2036. Organizational Factors
Predict Adherence to Diabetes Performance Measures: A National Survey
BJ BootsMiller, REAP, Iowa City Veterans Affairs Medical Center, KD
McCoy, REAP, Iowa City Veterans Affairs Medical Center, TE Vaughn,
Department of Health Management and Policy, The University of Iowa College of
Public Health, SD Flach, REAP, Iowa City Veterans Affairs Medical Center
and Department of Internal Medicine, The University of Iowa College of Medicine,
BN Doebbeling, REAP, Iowa City Veterans Affairs Medical Center Department
of Internal Medicine, The University of Iowa College of Medicine
Objectives: VA has
developed performance measures to improve quality of care, tied to clinical
practice guidelines (CPGs), as measured by External Peer Review (EPRP) chart
audits. Decisions concerning how to implement CPGs in VA are made locally, and
considerable variation in actual implementation exists. Performance measure
adherence is one way to gauge progress in implementing CPGs. The purpose of this
study is to identify organizational factors that influence adherence to EPRP
diabetic performance measures.
Methods: We conducted a
national survey of VA physicians, physician assistants, nurses and nurse
practitioners regarding CPG implementation (interim N = 2,427 responded, 57%).
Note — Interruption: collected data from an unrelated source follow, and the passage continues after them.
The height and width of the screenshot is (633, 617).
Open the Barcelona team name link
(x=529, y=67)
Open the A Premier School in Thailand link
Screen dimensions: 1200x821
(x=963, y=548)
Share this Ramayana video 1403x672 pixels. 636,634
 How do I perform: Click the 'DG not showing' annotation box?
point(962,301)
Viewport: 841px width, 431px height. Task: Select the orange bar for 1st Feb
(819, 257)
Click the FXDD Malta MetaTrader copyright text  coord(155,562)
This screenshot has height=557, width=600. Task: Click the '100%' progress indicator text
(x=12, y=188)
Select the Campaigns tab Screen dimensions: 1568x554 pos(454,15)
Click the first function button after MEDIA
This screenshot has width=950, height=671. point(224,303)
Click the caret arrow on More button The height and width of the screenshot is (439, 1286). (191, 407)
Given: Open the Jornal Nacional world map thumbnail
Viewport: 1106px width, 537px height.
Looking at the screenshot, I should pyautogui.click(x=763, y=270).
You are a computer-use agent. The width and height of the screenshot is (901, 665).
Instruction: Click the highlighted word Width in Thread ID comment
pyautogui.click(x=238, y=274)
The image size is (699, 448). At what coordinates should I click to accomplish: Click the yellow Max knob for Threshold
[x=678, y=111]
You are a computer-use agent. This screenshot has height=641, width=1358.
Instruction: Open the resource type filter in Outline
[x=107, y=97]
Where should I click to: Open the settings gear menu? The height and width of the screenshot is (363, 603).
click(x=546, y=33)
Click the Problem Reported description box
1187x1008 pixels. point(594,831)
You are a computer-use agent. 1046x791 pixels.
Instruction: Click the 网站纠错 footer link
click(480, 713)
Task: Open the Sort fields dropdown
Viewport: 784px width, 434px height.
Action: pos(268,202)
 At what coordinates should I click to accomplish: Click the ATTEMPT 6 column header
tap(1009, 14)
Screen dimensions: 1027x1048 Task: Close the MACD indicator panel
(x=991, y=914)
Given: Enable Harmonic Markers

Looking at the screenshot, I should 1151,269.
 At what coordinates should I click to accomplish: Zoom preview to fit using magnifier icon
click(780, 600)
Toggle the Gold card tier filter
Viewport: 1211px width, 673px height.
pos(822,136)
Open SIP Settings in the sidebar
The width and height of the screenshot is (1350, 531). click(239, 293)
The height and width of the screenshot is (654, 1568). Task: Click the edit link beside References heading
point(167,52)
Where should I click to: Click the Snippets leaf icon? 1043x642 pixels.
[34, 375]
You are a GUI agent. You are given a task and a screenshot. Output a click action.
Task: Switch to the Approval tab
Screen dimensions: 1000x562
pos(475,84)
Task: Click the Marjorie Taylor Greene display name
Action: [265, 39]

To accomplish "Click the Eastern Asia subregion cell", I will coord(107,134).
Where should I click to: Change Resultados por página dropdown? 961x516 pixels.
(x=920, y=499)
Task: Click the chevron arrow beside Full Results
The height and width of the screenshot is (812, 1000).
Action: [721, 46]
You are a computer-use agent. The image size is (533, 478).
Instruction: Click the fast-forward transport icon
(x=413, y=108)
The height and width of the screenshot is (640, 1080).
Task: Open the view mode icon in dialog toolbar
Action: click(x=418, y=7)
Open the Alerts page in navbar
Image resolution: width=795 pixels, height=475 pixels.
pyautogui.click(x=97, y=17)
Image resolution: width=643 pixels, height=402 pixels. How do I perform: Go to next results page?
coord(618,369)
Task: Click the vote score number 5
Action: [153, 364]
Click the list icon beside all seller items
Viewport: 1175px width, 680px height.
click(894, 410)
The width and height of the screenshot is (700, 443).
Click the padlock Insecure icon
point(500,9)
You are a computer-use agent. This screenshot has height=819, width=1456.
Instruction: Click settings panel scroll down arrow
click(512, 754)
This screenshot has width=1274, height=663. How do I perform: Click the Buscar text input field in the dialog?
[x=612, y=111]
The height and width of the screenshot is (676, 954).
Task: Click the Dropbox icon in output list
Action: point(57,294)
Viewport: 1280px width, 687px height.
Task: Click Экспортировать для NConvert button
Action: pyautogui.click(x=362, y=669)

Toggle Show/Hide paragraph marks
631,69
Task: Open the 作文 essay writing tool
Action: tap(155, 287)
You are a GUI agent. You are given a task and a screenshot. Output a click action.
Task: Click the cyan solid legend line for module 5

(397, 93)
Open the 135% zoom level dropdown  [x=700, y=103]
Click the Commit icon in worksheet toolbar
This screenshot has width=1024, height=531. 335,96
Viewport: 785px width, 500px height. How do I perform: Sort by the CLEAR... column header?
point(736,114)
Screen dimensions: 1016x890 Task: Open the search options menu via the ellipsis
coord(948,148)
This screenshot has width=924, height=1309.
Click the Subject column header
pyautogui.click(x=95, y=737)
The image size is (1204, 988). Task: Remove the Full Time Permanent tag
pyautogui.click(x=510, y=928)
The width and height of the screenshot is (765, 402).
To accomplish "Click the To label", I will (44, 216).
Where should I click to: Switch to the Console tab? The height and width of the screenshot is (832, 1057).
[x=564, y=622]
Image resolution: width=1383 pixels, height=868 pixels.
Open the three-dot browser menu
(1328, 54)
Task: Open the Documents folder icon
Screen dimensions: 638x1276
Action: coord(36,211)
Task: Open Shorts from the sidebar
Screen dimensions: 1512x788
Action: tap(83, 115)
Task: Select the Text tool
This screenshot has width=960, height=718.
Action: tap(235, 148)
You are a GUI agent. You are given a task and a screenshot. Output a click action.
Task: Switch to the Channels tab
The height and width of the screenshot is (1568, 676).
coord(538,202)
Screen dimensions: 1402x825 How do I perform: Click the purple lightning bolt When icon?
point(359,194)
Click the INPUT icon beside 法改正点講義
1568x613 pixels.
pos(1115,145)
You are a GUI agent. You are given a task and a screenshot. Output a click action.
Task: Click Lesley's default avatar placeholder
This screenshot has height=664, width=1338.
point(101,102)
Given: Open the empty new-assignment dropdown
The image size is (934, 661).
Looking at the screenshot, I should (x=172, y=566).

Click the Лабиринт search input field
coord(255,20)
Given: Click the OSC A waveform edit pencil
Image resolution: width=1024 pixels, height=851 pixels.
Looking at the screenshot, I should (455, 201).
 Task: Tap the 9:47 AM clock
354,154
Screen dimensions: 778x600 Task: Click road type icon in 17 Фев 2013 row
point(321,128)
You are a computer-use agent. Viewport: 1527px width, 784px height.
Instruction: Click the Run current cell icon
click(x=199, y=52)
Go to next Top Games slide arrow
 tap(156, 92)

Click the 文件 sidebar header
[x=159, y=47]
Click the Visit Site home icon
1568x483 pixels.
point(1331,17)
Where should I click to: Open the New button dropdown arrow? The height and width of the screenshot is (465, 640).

Survey data was linked to 2001 EPRP diabetic performance data (N = 136).
Facility-level performance scores were calculated as the sum of facility
ranks above the 50th and 75th percentiles for each of the 10 diabetes
performance measures. Ten
observations per facility were required. Principal components analysis with
varimax rotation was used to identify conceptually-related constructs from the
survey.
Results: A 5-factor
solution emerged. Cronbach alphas were calculated for the factor scales:
Cooperative Culture = 0.91(7 items), Organizational Support
= 0.87 (7 items), Information Technology = 0.76 (5 items), Performance
Feedback = 0.79 (3 items), Provider Support = 0.62 (4 items). Scales were
evaluated as potential correlates of adherence to the EPRP diabetes performance
measures using univariate linear regression. Two factors were significantly
related to adherence with the diabetic guidelines:
cooperative culture (P = 0.03), and provider support (P = .05).
Information technology (P = .09) approached significance.
In preliminary multivariate models cooperative culture was strongly
associated with adherence.
Conclusions: Organizational
factors that predicted adherence to the diabetes performance measures include
the presence of a cooperative culture, and a sense of support for providers.
Information technology may also support adherence. Performance feedback
and organizational support did not predict adherence.
Impact: To ensure provider adherence to diabetes performance measures, facilities should, at minimum, work to develop a cooperative institutional culture, and be supportive of providers. Availability of information technology may also be important to adherence.